Ellie Darkins – Frozen Heart, Melting Kiss (страница 2)
This wasn’t going to get any better, she realised then. She just had to find a way to get through this. To protect herself from the barbs of his coldness until she could get out of there. She relaxed her hold on her anger, bringing it to the fore, letting it protect her from his cold indifference.
‘Dessert?’ she asked, dreading the response, dreading the rejection, but wanting to get it over with.
‘I’m sure you’ve got that under control.’
‘Blackberry fool?’ Why not show him how his dismissal hurt? she thought. It wasn’t as if he would even care or notice. And it might make her feel a little better.
His eyes held hers and she felt the heat in her face sink to her belly when he continued to stare at her. She shifted under his scrutiny, trying not to wonder what he was thinking, why he was studying her irises. It seemed that her anger could reach him where her food hadn’t.
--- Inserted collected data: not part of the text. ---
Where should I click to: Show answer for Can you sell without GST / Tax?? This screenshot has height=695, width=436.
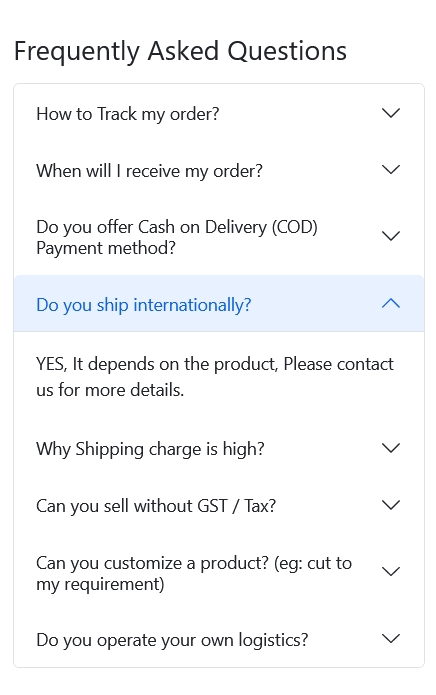[x=219, y=505]
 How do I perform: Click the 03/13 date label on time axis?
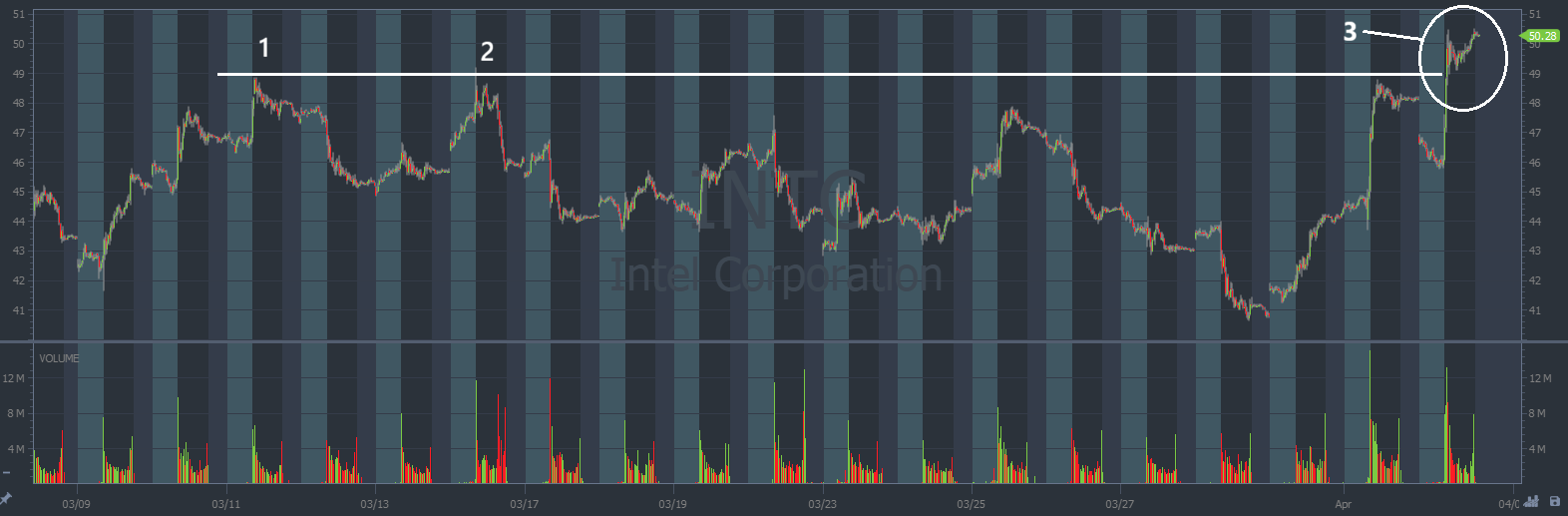(374, 504)
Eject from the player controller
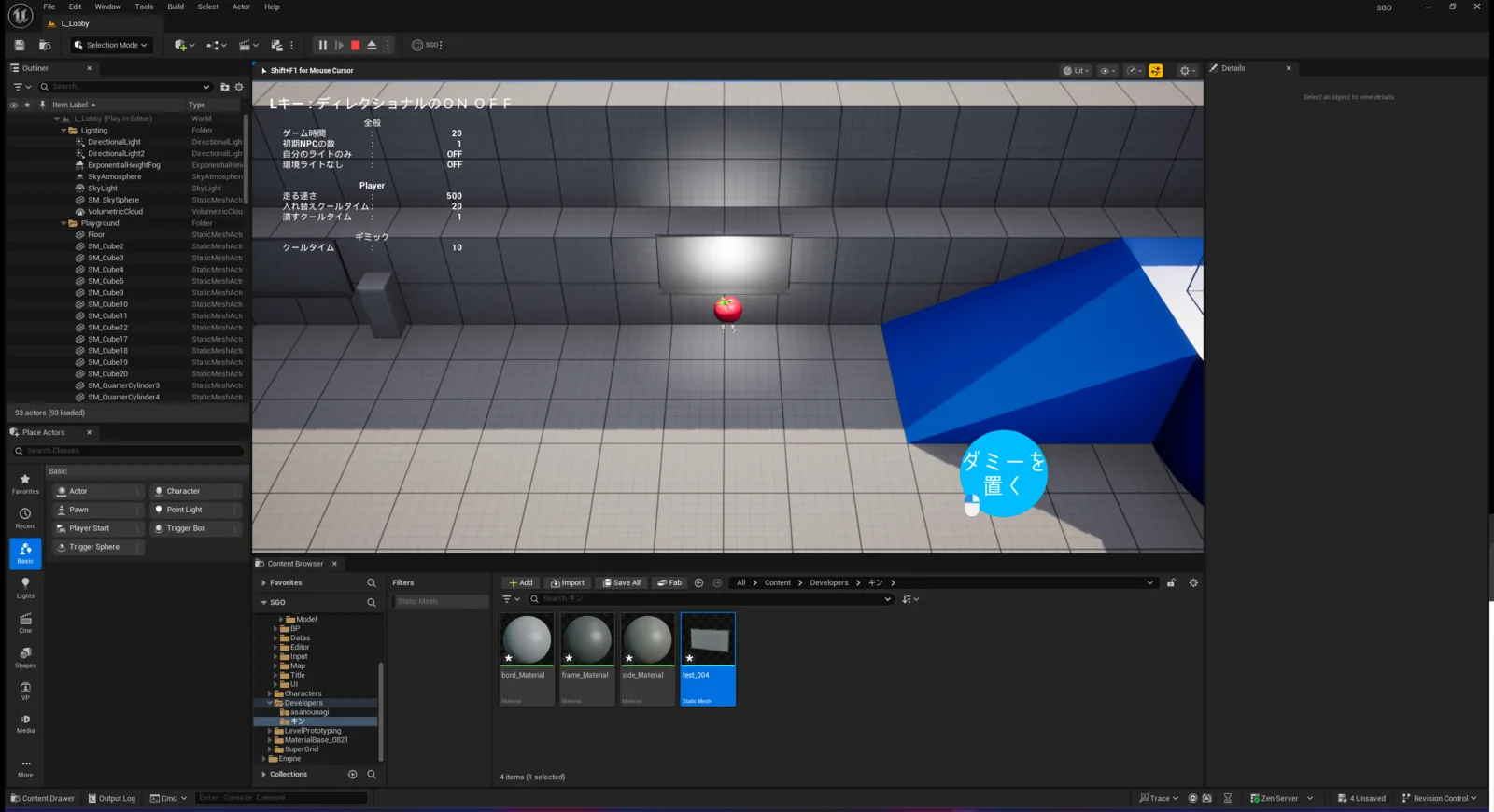The height and width of the screenshot is (812, 1494). (372, 45)
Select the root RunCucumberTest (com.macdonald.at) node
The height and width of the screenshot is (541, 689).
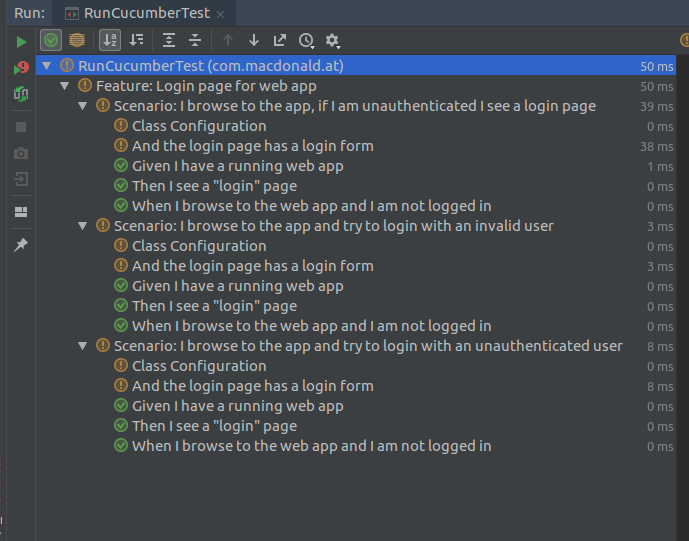(x=210, y=66)
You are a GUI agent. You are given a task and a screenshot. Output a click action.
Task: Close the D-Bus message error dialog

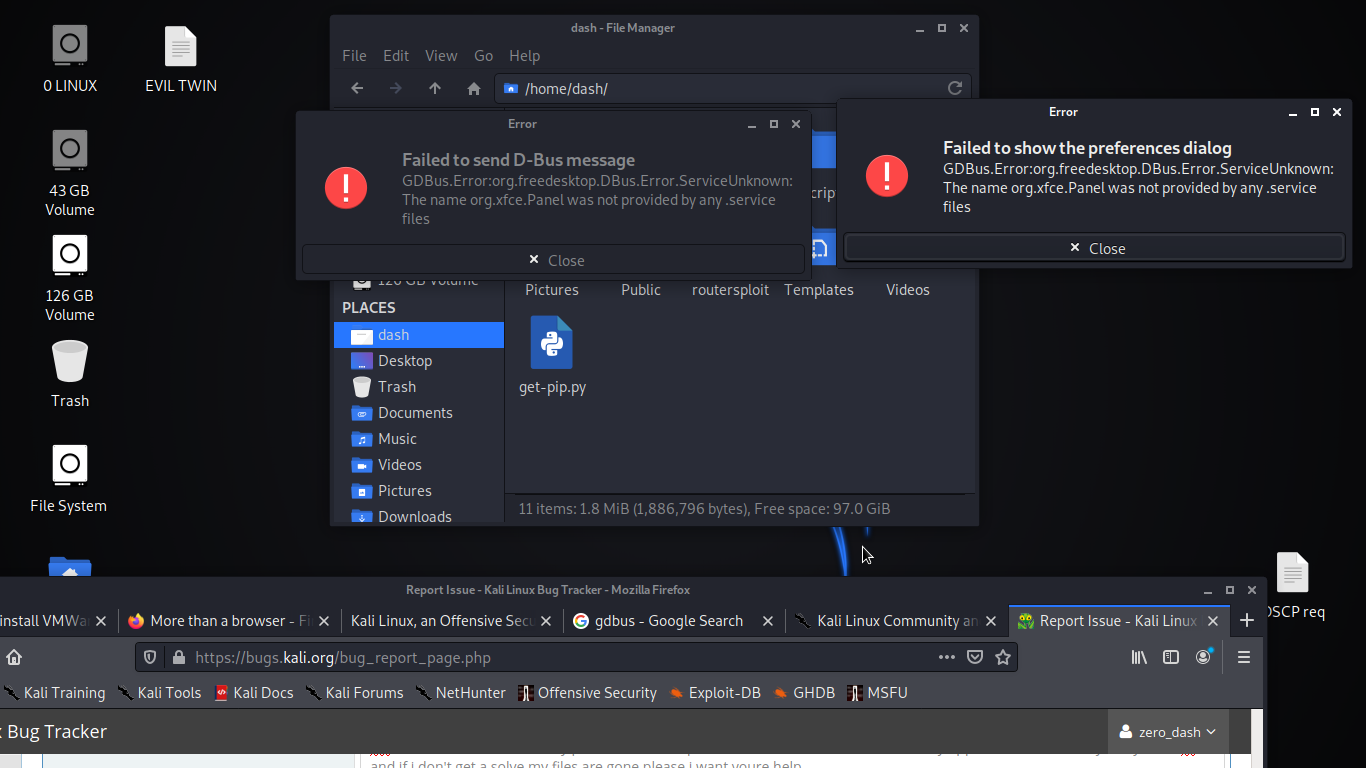pos(554,260)
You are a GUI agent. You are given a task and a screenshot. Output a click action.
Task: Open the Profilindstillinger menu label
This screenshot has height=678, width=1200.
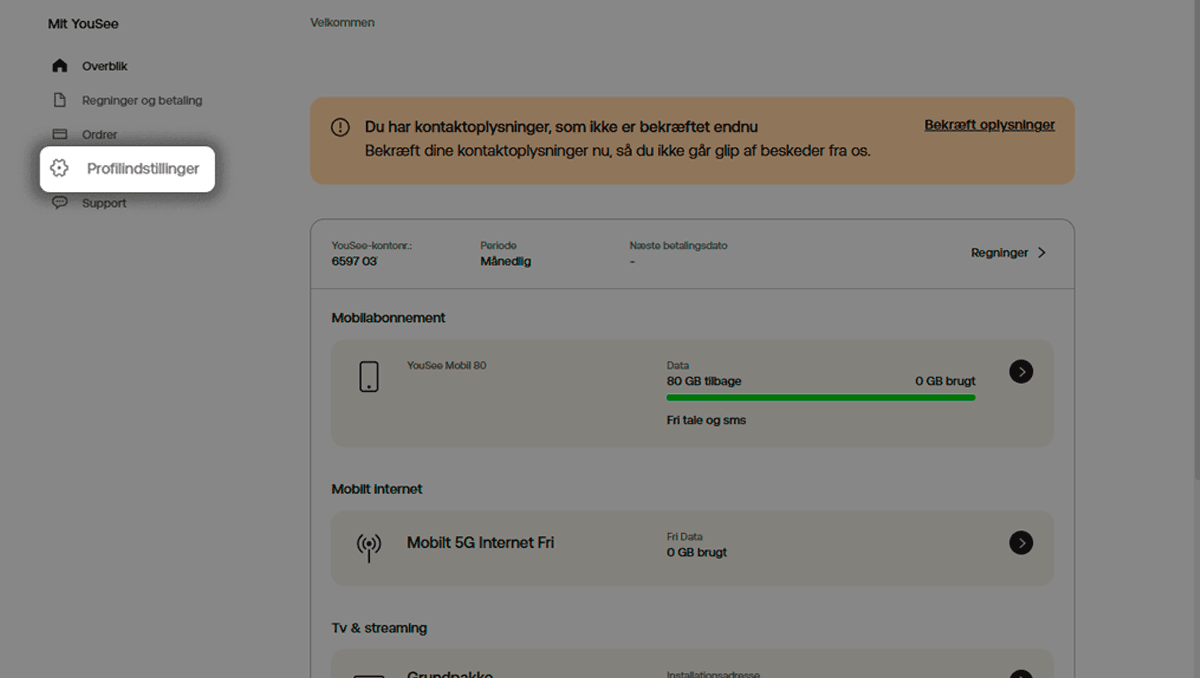[143, 169]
Will raised an eyebrow. ‘It sounds like you’ve got the measure of things, Miss...’
‘Maya’s fine,’ she said, her words still terse.
‘Maya,’ he repeated, his voice a little less steady than it had been.
He took a deep breath and she saw a blank mask descend over his face, shutting out whatever it was that had flashed between them in the past few seconds. It was a pattern, she realised. A few seconds when his features flickered with emotion, some pleasure or enjoyment. And then he chased it away, locked his face down hard. His voice too, when he spoke next, was the model of professionalism, his words hard and steady.
‘Thank you for coming, Maya. Leave your quote with my assistant and someone will be in touch.’
Anger fought for room with sorrow and the pain that had haunted her since her childhood. Will had shut her out in a fraction of a second. It had taken him the space of a blink to forget whatever it was that had made him pause and consider her the moment before. And she couldn’t help but remember how her parents had so easily done the same.
He’d reduced everything that she’d created to a string of numbers on a spreadsheet. A simple calculation that took no account of love and passion. She couldn’t meet his eye—didn’t know if he was even trying to as she shook his hand. As he walked out she let her frustration loose as she tossed cutlery and crockery back into bags and boxes and then packed away the barely touched food.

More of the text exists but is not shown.